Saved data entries
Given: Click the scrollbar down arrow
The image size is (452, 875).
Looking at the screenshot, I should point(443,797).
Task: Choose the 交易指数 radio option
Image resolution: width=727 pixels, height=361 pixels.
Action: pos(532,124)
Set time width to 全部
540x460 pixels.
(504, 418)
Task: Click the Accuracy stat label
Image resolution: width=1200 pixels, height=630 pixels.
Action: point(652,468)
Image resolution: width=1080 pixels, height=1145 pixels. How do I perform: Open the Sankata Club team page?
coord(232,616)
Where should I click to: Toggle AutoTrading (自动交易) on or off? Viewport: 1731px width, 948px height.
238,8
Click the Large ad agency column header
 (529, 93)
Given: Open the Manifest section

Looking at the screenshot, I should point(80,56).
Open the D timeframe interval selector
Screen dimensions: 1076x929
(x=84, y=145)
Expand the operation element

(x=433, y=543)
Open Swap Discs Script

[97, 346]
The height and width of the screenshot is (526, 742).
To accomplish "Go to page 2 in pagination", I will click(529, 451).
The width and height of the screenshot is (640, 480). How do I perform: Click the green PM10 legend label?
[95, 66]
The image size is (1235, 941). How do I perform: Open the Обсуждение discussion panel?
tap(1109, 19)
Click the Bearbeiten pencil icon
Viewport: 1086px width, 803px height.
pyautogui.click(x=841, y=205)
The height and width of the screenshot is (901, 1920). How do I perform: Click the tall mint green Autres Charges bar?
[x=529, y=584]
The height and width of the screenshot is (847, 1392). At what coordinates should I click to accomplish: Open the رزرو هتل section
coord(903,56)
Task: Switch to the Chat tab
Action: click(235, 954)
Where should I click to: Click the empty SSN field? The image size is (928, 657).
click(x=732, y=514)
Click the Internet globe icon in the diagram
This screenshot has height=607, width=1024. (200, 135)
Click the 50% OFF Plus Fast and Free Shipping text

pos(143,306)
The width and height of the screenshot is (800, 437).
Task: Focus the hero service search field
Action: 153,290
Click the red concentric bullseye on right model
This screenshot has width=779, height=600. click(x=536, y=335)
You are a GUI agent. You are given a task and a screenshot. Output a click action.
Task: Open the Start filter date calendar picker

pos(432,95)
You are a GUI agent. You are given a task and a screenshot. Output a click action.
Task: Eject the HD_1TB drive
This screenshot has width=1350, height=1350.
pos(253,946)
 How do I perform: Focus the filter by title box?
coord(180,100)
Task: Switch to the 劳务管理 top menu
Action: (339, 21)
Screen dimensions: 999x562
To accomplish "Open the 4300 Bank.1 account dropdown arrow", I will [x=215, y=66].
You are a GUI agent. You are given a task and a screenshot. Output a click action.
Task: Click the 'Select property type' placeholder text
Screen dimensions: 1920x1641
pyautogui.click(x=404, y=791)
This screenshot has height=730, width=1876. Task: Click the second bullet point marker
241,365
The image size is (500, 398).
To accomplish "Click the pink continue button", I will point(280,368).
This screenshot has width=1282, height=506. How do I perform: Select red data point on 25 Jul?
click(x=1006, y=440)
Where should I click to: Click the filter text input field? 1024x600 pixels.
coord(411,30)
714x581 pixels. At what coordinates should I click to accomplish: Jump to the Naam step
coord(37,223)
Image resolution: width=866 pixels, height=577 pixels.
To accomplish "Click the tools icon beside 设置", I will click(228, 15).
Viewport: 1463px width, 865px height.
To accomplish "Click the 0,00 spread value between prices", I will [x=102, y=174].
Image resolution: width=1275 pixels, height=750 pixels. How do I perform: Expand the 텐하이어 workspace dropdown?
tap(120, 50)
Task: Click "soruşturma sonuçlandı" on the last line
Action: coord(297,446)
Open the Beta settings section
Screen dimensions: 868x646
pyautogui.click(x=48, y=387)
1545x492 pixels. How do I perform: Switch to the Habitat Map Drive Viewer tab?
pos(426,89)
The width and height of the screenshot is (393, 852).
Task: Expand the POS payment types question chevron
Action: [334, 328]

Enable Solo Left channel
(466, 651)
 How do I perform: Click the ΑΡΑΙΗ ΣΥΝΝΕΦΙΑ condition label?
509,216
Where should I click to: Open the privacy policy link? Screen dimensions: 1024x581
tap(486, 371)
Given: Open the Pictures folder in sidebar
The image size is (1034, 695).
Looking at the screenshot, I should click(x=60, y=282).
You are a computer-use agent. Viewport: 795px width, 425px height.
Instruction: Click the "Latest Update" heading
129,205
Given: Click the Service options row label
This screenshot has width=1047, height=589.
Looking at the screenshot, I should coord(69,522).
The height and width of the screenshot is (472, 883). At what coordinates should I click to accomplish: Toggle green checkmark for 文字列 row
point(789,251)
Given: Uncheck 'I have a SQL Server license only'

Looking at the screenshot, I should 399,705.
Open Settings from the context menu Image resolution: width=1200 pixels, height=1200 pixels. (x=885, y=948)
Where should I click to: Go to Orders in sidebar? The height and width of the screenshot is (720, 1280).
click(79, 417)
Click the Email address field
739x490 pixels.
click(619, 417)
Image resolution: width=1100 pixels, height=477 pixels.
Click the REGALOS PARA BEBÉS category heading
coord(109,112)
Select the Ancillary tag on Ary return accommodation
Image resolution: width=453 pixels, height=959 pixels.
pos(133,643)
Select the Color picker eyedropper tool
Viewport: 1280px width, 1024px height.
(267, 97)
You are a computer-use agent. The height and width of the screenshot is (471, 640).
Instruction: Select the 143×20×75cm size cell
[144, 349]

(TASK GOAL): Every line above must appear again in your reply, exactly as written.

(THE COMPLETED TASK):
Given: Click the scrollbar down arrow
The image size is (452, 875).
Looking at the screenshot, I should point(443,797).
Task: Choose the 交易指数 radio option
Image resolution: width=727 pixels, height=361 pixels.
Action: pos(532,124)
Set time width to 全部
540x460 pixels.
(504, 418)
Task: Click the Accuracy stat label
Image resolution: width=1200 pixels, height=630 pixels.
Action: point(652,468)
Image resolution: width=1080 pixels, height=1145 pixels. How do I perform: Open the Sankata Club team page?
coord(232,616)
Where should I click to: Toggle AutoTrading (自动交易) on or off? Viewport: 1731px width, 948px height.
238,8
Click the Large ad agency column header
 (529, 93)
Given: Open the Manifest section

Looking at the screenshot, I should point(80,56).
Open the D timeframe interval selector
Screen dimensions: 1076x929
(x=84, y=145)
Expand the operation element

(x=433, y=543)
Open Swap Discs Script

[97, 346]
The height and width of the screenshot is (526, 742).
To accomplish "Go to page 2 in pagination", I will click(529, 451).
The width and height of the screenshot is (640, 480). How do I perform: Click the green PM10 legend label?
[95, 66]
The image size is (1235, 941). How do I perform: Open the Обсуждение discussion panel?
tap(1109, 19)
Click the Bearbeiten pencil icon
Viewport: 1086px width, 803px height.
pyautogui.click(x=841, y=205)
The height and width of the screenshot is (901, 1920). How do I perform: Click the tall mint green Autres Charges bar?
[x=529, y=584]
The height and width of the screenshot is (847, 1392). At what coordinates should I click to accomplish: Open the رزرو هتل section
coord(903,56)
Task: Switch to the Chat tab
Action: click(235, 954)
Where should I click to: Click the empty SSN field? The image size is (928, 657).
click(x=732, y=514)
Click the Internet globe icon in the diagram
This screenshot has height=607, width=1024. (200, 135)
Click the 50% OFF Plus Fast and Free Shipping text

pos(143,306)
The width and height of the screenshot is (800, 437).
Task: Focus the hero service search field
Action: 153,290
Click the red concentric bullseye on right model
This screenshot has width=779, height=600. click(x=536, y=335)
You are a GUI agent. You are given a task and a screenshot. Output a click action.
Task: Open the Start filter date calendar picker

pos(432,95)
You are a GUI agent. You are given a task and a screenshot. Output a click action.
Task: Eject the HD_1TB drive
This screenshot has width=1350, height=1350.
pos(253,946)
 How do I perform: Focus the filter by title box?
coord(180,100)
Task: Switch to the 劳务管理 top menu
Action: (339, 21)
Screen dimensions: 999x562
To accomplish "Open the 4300 Bank.1 account dropdown arrow", I will [x=215, y=66].
You are a GUI agent. You are given a task and a screenshot. Output a click action.
Task: Click the 'Select property type' placeholder text
Screen dimensions: 1920x1641
pyautogui.click(x=404, y=791)
This screenshot has height=730, width=1876. Task: Click the second bullet point marker
241,365
The image size is (500, 398).
To accomplish "Click the pink continue button", I will point(280,368).
This screenshot has width=1282, height=506. How do I perform: Select red data point on 25 Jul?
click(x=1006, y=440)
Where should I click to: Click the filter text input field? 1024x600 pixels.
coord(411,30)
714x581 pixels. At what coordinates should I click to accomplish: Jump to the Naam step
coord(37,223)
Image resolution: width=866 pixels, height=577 pixels.
To accomplish "Click the tools icon beside 设置", I will click(228, 15).
Viewport: 1463px width, 865px height.
To accomplish "Click the 0,00 spread value between prices", I will [x=102, y=174].
Image resolution: width=1275 pixels, height=750 pixels. How do I perform: Expand the 텐하이어 workspace dropdown?
tap(120, 50)
Task: Click "soruşturma sonuçlandı" on the last line
Action: coord(297,446)
Open the Beta settings section
Screen dimensions: 868x646
pyautogui.click(x=48, y=387)
1545x492 pixels. How do I perform: Switch to the Habitat Map Drive Viewer tab?
pos(426,89)
The width and height of the screenshot is (393, 852).
Task: Expand the POS payment types question chevron
Action: [334, 328]

Enable Solo Left channel
(466, 651)
 How do I perform: Click the ΑΡΑΙΗ ΣΥΝΝΕΦΙΑ condition label?
509,216
Where should I click to: Open the privacy policy link? Screen dimensions: 1024x581
tap(486, 371)
Given: Open the Pictures folder in sidebar
The image size is (1034, 695).
Looking at the screenshot, I should click(x=60, y=282).
You are a computer-use agent. Viewport: 795px width, 425px height.
Instruction: Click the "Latest Update" heading
129,205
Given: Click the Service options row label
This screenshot has width=1047, height=589.
Looking at the screenshot, I should coord(69,522).
The height and width of the screenshot is (472, 883). At what coordinates should I click to accomplish: Toggle green checkmark for 文字列 row
point(789,251)
Given: Uncheck 'I have a SQL Server license only'

Looking at the screenshot, I should 399,705.
Open Settings from the context menu Image resolution: width=1200 pixels, height=1200 pixels. (x=885, y=948)
Where should I click to: Go to Orders in sidebar? The height and width of the screenshot is (720, 1280).
click(79, 417)
Click the Email address field
739x490 pixels.
click(619, 417)
Image resolution: width=1100 pixels, height=477 pixels.
Click the REGALOS PARA BEBÉS category heading
coord(109,112)
Select the Ancillary tag on Ary return accommodation
Image resolution: width=453 pixels, height=959 pixels.
pos(133,643)
Select the Color picker eyedropper tool
Viewport: 1280px width, 1024px height.
(267, 97)
You are a computer-use agent. The height and width of the screenshot is (471, 640).
Instruction: Select the 143×20×75cm size cell
[144, 349]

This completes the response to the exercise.